To new runners, picking out that first pair of running shoes can be daunting. What style of shoe to buy?
There are minimalist running shoes, neutral shoes, motion control, stability and more—and this is before you even try them on.
But according to a new Danish study of 927 new runners, newbies probably shouldn't worry so much about the ins and outs of foot pronation and shoe style. When it comes to the risk of injury in the first year, neutral running shoes—which cushion a runner’s footfall, but also flex with his/her natural foot motion to balance out what’s already a structured step—are just that: neutral. It turns out runners had the same rate of injury in neutral footwear regardless of their arches.
Of course, as runners are human beings, the novices tripped, tumbled, pulled muscles and got hurt in the course of their newly established running routines. The study tracked the injuries that kept them from running for a week for the report.
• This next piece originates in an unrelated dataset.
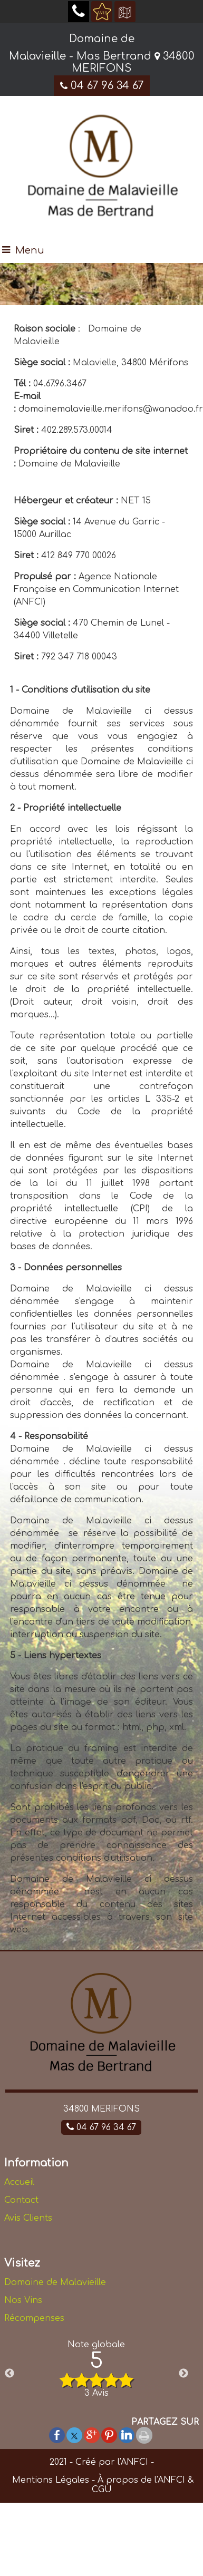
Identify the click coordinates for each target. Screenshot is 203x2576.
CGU (102, 2489)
About a quarter of the novice runners—252 in all—had an injury like this over the course of the year, after which the researchers crunched the numbers.
At the beginning of the experiment, the runners had their feet examined to see how their feet hit the ground when they ran. That's because people run differently depending on the height of their arch and other factors in the foot. Underpronators, who tend to have high arches, run by putting more weight onto the outside of the foot than the inside of it and using the outer toes to launch their feet again. Overpronators, who tend to have flat feet, do the opposite and put too much weight on their big toes to bring their feet off the ground. Normal pronators, who tend to have average-height arches, push off evenly across the foot and make up the vast majority of runners.
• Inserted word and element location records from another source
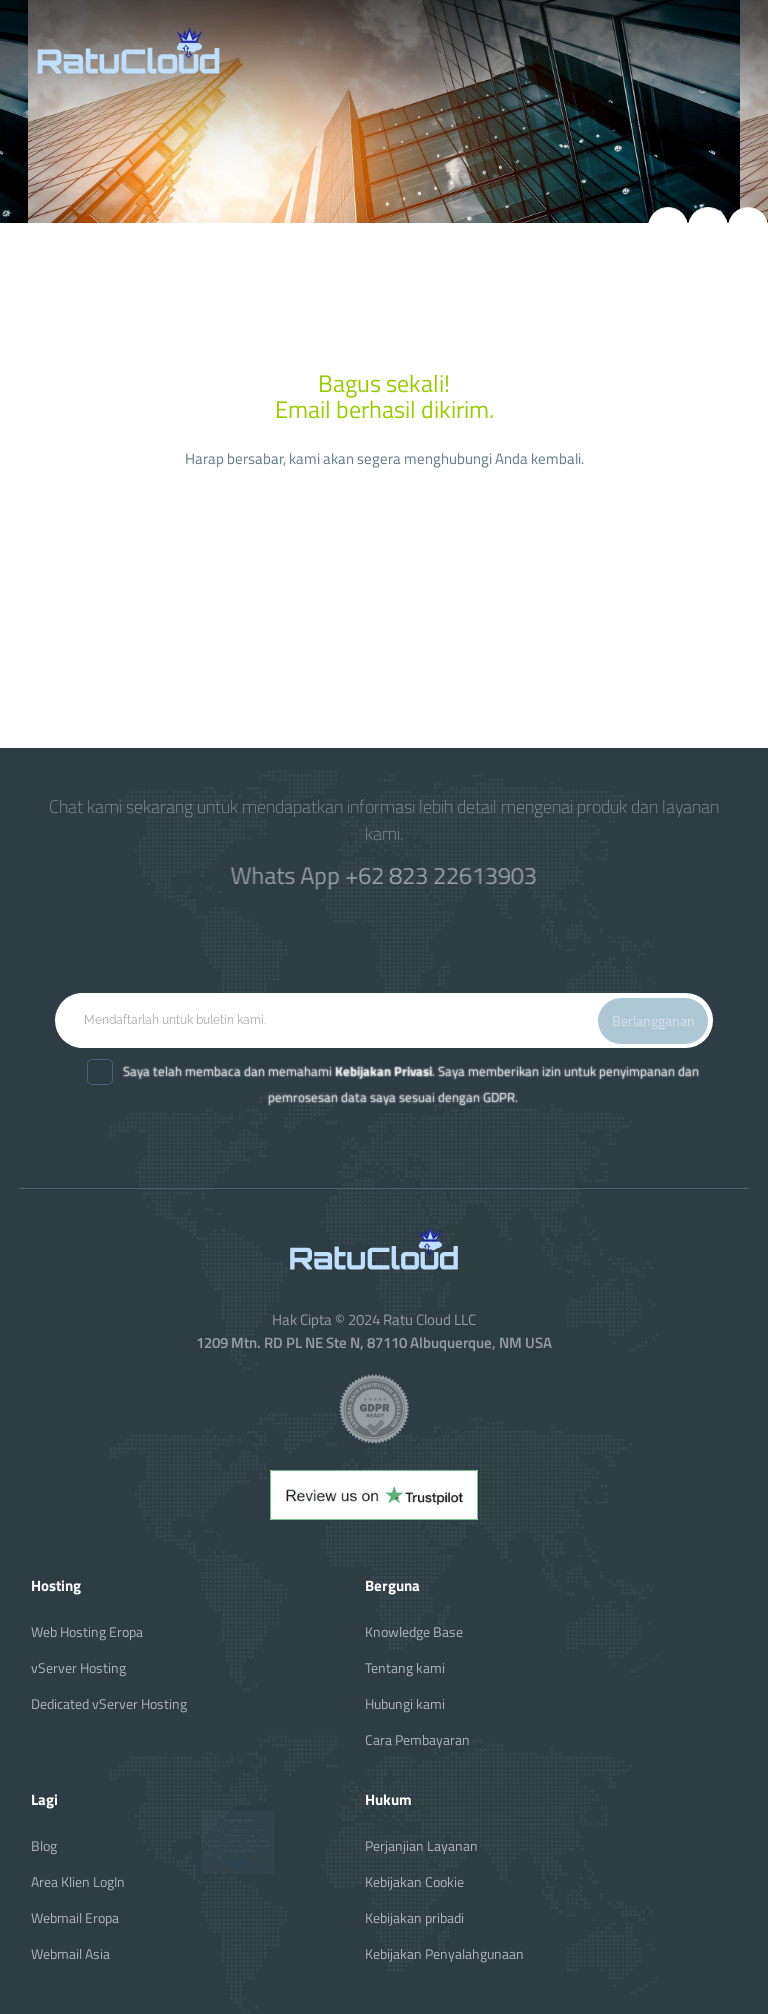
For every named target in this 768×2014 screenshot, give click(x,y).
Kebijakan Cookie (414, 1881)
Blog (44, 1845)
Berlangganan (653, 1020)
In the study, 422 feet (yes, they measured individual feet rather than participants) were overpronated, 140 were underpronated and 1254 had normal pronation. Though it's popular wisdom that beginner under- and overpronators should wear corrective shoes to prevent injury, the study found that that these stride differences had no effect on injuries when all runners wore the neutral shoe.
This means that for new runners, corrective running shoes—stability or motion control shoes for overpronators and highly cushioned neutral shoes for underpronators—aren't yet necessary to prevent injuries. Mind you, the study looked only at new runners. More advanced runners should stop by their local running store and talk with an expert if they're not sure what type of running shoe is best for them. As for injuries from trees, potholes and general clumsiness—well, that's your responsibility alone.